Once I had exhausted the rest of the apartment, I moved on to the bedroom. Dominic’s bed was a twin-sized futon mattress without a frame, shoved up against the wall like an afterthought. Looking at it broke my heart a little bit. The Covenant gave him resources and access to knowledge stretching back for centuries. What it didn’t give him was a single person willing to make sure he slept in a real bed, and ate something more nutritious than shrimp-flavored ramen.

“Dammit, Dominic,” I murmured, and began searching the bedroom.

I found what I was looking for under the futon: a sheet of paper on which was written a dockside address, the number for a car rental service—labeled—and another number, unlabeled. I straightened, folding the paper and slipping it into my belt.

“I couldn’t tell you, but I could count on you finding a way to come and get it for yourself,” said Dominic.

I stiffened. Then I turned, slowly, half-convinced that he’d be holding a crossbow with his finger on the trigger.

Instead, he was just standing there, hands in his pockets, looking faintly defeated. “They’re getting settled into our temporary residence,” he said quietly. “I’ve been sent out for food. If you can recommend an ‘authentic Italian’ restaurant that does takeout, I’d be very grateful. None of the places I go will meet their standards.”

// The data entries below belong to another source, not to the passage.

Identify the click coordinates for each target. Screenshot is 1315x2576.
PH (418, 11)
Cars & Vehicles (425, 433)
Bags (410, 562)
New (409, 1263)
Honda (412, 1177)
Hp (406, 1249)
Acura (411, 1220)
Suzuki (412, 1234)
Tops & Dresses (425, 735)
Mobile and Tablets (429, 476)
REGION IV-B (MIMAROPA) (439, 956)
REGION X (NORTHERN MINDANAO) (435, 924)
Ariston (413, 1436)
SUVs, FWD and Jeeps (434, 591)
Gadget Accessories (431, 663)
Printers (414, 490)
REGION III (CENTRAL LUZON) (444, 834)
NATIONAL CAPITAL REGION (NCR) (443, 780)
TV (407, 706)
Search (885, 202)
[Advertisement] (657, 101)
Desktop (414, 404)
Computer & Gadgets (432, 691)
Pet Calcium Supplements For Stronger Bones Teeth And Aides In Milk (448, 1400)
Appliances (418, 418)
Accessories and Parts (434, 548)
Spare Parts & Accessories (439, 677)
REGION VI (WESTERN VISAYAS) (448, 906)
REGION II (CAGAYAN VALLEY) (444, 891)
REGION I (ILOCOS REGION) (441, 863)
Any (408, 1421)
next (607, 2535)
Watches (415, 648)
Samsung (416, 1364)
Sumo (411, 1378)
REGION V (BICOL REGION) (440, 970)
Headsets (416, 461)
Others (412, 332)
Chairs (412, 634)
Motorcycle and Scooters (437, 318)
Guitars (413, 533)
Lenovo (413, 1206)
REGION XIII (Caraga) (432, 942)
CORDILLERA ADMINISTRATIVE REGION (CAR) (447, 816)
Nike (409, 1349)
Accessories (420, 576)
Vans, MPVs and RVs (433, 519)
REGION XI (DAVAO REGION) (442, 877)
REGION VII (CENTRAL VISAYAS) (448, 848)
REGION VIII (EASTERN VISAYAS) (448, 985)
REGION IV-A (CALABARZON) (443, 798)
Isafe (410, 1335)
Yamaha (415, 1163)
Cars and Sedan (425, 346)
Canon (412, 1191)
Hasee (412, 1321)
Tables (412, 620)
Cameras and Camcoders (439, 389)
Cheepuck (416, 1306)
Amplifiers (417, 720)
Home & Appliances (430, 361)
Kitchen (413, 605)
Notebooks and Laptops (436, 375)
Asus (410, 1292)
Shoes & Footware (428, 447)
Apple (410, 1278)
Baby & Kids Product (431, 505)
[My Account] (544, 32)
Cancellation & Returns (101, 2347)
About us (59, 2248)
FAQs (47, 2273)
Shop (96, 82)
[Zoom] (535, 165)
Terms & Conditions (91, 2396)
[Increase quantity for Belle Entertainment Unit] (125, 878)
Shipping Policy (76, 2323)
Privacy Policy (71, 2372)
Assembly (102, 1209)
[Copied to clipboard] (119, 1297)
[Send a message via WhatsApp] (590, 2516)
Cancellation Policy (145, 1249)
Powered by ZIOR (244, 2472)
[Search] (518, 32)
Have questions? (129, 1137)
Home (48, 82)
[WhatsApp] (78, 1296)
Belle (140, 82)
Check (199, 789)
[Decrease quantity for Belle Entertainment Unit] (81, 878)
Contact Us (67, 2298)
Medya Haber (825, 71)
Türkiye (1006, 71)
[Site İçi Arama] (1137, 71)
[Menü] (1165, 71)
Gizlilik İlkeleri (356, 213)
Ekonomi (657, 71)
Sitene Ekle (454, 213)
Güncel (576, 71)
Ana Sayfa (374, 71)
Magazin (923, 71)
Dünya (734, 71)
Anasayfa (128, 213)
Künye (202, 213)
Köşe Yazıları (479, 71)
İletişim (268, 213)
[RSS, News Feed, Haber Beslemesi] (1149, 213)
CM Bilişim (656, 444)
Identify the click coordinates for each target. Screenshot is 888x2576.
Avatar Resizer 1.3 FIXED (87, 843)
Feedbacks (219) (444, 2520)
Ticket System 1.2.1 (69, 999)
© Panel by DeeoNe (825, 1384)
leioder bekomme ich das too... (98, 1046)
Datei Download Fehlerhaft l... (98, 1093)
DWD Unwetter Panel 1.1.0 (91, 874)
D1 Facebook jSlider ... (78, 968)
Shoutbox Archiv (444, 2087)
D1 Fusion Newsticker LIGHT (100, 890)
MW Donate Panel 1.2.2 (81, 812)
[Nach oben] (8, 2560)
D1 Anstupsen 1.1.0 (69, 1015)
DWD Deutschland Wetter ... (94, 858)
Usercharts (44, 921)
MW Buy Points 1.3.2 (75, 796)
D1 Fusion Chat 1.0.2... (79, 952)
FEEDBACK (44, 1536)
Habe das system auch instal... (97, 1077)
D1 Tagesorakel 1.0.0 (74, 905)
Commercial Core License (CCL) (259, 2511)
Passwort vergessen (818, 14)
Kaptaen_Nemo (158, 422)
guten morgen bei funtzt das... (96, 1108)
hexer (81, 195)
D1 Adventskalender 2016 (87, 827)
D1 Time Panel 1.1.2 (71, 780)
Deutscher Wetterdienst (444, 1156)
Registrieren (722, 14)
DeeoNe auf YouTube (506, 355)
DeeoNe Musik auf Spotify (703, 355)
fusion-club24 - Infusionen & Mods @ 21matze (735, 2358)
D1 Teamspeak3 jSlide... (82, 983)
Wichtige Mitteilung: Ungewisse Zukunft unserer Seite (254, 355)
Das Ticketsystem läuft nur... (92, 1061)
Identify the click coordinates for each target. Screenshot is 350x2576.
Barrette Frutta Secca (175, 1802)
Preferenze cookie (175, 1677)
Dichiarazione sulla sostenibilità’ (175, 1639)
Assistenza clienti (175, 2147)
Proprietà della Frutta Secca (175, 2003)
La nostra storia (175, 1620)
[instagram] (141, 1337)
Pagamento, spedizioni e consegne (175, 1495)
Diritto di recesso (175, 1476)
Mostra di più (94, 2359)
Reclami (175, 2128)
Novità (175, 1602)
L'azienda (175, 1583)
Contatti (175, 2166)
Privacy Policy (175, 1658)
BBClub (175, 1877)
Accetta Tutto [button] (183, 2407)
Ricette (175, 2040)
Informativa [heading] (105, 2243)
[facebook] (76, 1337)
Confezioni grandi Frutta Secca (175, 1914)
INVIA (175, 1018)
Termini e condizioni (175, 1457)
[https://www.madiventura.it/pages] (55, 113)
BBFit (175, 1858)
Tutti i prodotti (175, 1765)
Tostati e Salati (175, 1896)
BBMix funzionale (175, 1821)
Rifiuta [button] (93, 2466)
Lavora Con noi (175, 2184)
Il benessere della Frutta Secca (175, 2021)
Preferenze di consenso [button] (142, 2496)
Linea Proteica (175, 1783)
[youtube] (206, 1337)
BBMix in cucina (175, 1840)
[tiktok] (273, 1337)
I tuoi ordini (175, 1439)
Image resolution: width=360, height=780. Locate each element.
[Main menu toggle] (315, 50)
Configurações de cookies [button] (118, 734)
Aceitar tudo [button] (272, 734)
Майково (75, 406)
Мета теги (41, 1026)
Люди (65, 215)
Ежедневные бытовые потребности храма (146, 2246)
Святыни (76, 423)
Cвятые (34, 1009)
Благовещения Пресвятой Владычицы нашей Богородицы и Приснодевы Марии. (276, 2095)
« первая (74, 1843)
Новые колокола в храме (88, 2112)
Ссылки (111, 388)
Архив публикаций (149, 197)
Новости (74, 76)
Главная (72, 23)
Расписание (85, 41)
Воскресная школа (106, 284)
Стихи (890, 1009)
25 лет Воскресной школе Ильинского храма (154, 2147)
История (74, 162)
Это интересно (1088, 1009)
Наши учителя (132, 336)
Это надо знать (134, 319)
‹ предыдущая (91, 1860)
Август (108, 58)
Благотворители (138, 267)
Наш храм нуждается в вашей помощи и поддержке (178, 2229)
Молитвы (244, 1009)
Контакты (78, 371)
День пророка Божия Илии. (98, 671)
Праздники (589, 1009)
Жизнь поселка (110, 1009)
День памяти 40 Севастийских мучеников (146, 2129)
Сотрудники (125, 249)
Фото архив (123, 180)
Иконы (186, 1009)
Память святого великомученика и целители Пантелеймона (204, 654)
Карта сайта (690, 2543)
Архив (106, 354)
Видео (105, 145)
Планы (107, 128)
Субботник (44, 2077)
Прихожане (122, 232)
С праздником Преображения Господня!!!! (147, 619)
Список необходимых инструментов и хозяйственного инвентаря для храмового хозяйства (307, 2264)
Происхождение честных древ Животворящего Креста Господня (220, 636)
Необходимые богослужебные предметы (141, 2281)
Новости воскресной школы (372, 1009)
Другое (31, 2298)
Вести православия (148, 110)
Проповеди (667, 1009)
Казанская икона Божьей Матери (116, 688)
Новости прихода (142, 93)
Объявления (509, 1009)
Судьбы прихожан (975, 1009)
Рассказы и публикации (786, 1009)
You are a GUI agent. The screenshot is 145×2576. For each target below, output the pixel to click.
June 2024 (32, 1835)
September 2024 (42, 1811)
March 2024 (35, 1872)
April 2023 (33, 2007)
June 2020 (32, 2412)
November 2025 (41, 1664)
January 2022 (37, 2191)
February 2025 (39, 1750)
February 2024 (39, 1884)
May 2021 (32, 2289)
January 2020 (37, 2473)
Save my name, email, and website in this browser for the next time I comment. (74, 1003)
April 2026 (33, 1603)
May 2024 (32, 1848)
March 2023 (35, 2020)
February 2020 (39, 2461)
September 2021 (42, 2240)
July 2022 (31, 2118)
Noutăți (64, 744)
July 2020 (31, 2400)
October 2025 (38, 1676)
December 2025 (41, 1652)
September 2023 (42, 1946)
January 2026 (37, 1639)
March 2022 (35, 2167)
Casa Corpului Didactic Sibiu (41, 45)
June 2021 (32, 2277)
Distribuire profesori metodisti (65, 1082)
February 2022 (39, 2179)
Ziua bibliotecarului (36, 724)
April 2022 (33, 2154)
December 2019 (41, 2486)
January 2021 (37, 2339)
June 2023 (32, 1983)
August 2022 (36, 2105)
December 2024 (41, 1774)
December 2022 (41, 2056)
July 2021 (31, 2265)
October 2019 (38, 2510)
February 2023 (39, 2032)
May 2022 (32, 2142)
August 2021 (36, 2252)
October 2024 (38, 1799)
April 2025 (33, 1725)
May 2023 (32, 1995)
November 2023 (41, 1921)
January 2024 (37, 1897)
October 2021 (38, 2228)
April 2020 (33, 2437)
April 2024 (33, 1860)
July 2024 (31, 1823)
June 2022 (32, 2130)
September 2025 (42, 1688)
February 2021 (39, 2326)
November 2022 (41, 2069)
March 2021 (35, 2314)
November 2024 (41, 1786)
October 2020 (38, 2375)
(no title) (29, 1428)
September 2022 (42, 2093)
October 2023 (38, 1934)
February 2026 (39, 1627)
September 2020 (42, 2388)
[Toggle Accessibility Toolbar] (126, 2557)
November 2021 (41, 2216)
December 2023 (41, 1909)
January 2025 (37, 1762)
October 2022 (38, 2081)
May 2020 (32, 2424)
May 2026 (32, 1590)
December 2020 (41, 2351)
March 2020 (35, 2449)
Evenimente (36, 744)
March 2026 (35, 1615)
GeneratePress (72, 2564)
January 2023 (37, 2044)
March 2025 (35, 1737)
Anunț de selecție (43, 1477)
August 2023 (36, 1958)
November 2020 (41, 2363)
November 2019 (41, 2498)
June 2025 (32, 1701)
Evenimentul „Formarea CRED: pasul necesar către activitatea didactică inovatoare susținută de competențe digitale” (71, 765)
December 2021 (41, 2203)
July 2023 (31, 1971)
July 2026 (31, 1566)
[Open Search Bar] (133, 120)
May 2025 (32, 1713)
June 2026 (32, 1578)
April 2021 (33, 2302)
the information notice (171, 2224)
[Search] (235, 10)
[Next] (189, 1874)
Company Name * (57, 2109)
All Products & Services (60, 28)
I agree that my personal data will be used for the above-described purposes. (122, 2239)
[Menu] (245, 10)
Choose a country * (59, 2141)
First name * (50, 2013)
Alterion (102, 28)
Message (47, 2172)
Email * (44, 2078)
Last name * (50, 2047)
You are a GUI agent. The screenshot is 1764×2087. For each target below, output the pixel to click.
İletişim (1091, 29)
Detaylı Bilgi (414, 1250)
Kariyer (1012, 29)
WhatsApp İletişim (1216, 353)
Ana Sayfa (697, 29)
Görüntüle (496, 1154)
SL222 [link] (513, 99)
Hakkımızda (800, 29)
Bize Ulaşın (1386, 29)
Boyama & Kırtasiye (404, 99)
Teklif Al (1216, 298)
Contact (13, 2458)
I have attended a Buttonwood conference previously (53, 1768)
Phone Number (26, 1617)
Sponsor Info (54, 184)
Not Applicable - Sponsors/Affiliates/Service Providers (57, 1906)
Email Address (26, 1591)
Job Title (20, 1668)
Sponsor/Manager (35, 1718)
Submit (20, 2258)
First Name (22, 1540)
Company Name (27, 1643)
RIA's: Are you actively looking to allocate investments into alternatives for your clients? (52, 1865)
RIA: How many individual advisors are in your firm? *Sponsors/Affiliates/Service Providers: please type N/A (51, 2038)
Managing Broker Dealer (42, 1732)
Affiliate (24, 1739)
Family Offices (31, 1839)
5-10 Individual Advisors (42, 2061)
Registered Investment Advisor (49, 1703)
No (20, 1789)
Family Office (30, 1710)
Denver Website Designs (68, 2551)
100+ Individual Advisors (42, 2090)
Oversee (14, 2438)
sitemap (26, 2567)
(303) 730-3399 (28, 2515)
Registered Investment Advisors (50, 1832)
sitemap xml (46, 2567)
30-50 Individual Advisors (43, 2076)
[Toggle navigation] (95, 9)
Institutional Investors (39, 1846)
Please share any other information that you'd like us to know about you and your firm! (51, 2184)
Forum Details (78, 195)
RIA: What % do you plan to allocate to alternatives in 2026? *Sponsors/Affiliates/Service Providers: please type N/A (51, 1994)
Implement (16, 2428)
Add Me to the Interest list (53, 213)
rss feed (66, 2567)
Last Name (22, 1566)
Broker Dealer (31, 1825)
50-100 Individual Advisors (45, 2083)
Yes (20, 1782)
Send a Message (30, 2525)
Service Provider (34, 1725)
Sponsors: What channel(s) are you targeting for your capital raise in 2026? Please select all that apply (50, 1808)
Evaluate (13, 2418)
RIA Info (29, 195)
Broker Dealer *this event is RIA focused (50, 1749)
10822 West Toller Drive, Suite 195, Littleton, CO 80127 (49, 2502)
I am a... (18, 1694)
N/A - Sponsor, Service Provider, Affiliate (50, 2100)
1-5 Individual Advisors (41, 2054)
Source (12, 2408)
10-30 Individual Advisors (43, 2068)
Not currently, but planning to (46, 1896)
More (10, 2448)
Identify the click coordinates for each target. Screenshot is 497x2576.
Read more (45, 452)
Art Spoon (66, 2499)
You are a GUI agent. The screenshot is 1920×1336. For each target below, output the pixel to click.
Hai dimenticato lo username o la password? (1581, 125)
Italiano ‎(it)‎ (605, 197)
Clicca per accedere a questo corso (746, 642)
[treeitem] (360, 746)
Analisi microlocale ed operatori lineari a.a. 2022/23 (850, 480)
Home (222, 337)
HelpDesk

“Dominic . . .” I began, and stopped, not sure how to continue. “I’m sorry I broke into your apartment” probably wasn’t going to cut it.

A very small smile crossed his face. “You found the place faster than I expected you to. I was actually stopping by to pick up a few things.”

“Like what?” I asked, before I could stop myself. “There’s nothing here to pick up. You might as well be living out of cardboard boxes.”

“I threw those out months ago.” His smile faded, expression composing itself. “Verity . . .”

“Are you okay? Those people from the Covenant, they’re not hurting you or anything, are they?” It was a stupid question. I didn’t know what else to ask.

“Why would they hurt me? They think I’m one of them.”

“Are you?”

Another smile crossed his face. This one was sadder, and died even faster than its predecessor. “I don’t know, Verity. I wish I did.”

“I’m not in my apartment anymore.”

“Good. I’m glad. You weren’t safe there.”

“You wouldn’t tell them where to find me, would you?”

Dominic sighed. “I don’t know. If I knew . . . there are a great many things that I don’t know, right now. It’s not a pleasant sensation.”

“I’m sorry.” I stepped toward him, offering my hands. After a moment’s hesitation, he took them. “If you need me, call. I’ll try to come.”